Many Australians are appalled by Trump’s anti-immigration policies. We squirm when we see uniformed immigration officials raiding farms and factories. When we hear that they are grabbing people who have lived in the community for decades and dragging them off to secret locations, most of us are deeply uncomfortable. Thank God that is not here.
A couple of times a week when I open my laptop to meet with my refugee friends in Indonesia, I am reminded of our own hidden humanitarian disgrace. Australia has collaborated with the government of Indonesia since 2001 to prevent refugees and asylum seekers travelling here by boat. As a result, Indonesia hosts around 14,000 refugees. Indonesia is not a signatory to the UN Convention on Refugees and so allows these people to exist there without the rights to work or education. In some parts of the country they are also restricted from driving a vehicle and they are not permitted to have a bank account. Access to health care is poor. Most live in dire poverty. About half are Hazara people, a persecuted Afghani minority, many of whom fled in 2013 when the Taliban rose to power.

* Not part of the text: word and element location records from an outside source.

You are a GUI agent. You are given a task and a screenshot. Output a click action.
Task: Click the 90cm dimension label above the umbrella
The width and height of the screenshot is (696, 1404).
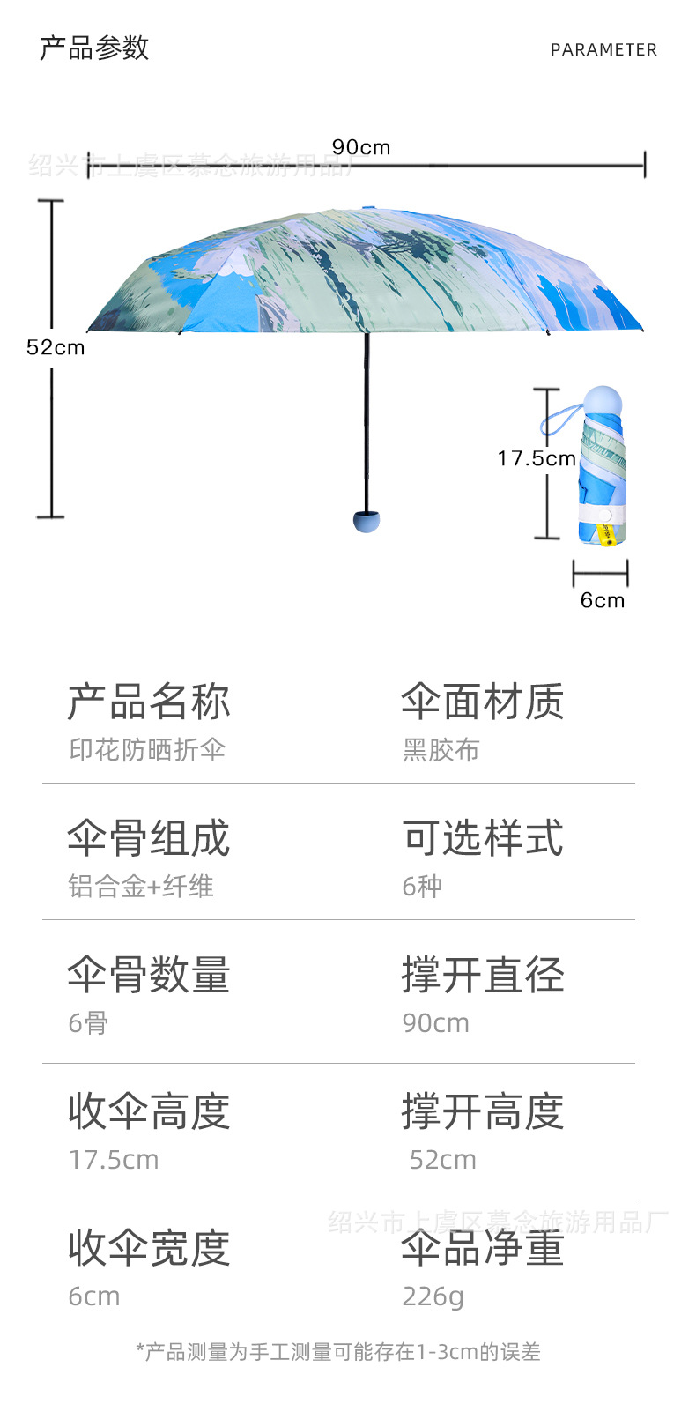(360, 147)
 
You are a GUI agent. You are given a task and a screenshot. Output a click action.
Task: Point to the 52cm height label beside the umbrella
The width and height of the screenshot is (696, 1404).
(56, 347)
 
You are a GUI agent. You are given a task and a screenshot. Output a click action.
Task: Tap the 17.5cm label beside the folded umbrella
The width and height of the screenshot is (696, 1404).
(536, 458)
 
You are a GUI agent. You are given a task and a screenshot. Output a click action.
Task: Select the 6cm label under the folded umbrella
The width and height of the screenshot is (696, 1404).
(602, 600)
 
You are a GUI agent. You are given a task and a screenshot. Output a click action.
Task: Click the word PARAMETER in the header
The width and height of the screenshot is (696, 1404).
(603, 50)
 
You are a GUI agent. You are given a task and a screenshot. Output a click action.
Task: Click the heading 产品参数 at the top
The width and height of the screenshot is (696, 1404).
(94, 48)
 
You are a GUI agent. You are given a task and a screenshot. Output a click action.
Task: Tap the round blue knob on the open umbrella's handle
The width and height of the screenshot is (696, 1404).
(367, 521)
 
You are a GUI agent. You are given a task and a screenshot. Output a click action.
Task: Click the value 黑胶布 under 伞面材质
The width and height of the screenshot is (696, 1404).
(441, 750)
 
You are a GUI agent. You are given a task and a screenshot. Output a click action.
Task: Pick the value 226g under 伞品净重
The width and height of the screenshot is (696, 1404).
(433, 1296)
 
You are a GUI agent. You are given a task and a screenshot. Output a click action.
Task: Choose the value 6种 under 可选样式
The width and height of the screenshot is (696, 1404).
(422, 887)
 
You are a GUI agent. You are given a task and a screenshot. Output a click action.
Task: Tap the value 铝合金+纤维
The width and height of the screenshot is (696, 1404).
(141, 887)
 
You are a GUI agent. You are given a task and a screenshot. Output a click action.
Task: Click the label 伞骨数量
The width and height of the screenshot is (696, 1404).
(149, 975)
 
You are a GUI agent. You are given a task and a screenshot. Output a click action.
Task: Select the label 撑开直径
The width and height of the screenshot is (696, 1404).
(483, 975)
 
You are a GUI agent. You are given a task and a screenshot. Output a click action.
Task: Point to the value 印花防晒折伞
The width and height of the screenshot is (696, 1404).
(147, 750)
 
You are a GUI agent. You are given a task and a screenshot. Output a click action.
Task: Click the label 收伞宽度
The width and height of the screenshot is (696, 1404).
(149, 1248)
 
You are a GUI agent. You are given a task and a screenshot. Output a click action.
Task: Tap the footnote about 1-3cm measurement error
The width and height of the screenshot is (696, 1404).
(338, 1352)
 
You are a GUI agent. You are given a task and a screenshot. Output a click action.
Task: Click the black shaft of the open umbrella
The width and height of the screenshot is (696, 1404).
(367, 423)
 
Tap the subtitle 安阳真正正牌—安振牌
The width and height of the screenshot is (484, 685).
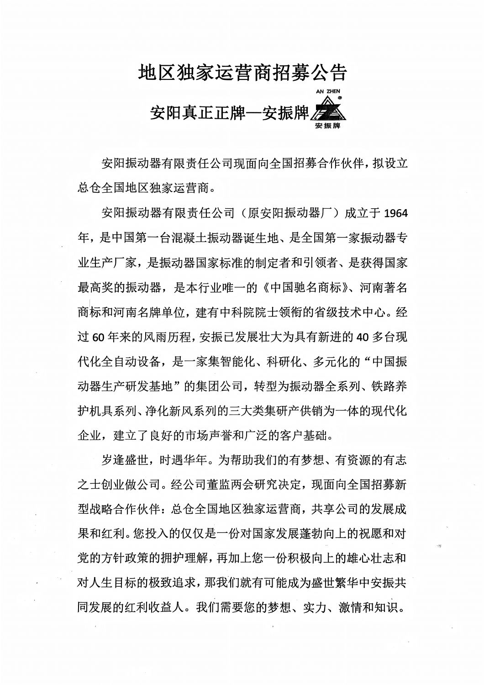(x=229, y=113)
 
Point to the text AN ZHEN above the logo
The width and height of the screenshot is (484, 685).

Since 2000 Australia has had a Regional Cooperation Agreement with Indonesia. Hundreds of millions of Australian dollars have been spent through the International Organization for Migration (IOM). Initially this money funded 33 detention centers in Indonesia where people seeking asylum were warehoused, often in squalid overcrowded conditions, for years. Most of these were closed by 2018 after the Australian government reduced its funding for detention there. Australian dollars continue to flow in payments to Indonesia to fund the interception of asylum seekers, to maintain the IOM run shelters and to provide a small stipend to some refugees. Some live in the community but in the absence of a legal right to work, life is exceptionally difficult.
My friends cannot safely return to Afghanistan under its current regime. They must wait in Indonesia in the hope of resettlement to a third country. In recent times that hope has dwindled. The reality is that very few will be offered such a pathway. Australia has a policy that any refugee who registered with the UNHCR after July 2014 will never be resettled here. They are in a limbo of indefinite waiting and forced inactivity. This is piled on top of the traumas they have fled and the trauma of years of detention. They try to keep depression at bay by learning English, being physically active and through a sense of community among themselves. The mothers I speak with are focused on their children. It must be heartbreaking to see these children growing up without prospects of resettlement to a third country or the possibility of becoming a part of Indonesian society.
We must not forget these people. In keeping with principles of international refugee protection frameworks, Australia must share the responsibility for a long-term solution. A part of the solution should be to increase in our humanitarian intake, with priority given to these refugees, including those who arrived in Indonesia after June 2014.
Grandmothers for Refugees Fremantle calls on our government to find a durable solution, one that provides fundamental human rights and leads to the lives of dignity and purpose which these people desperately seek.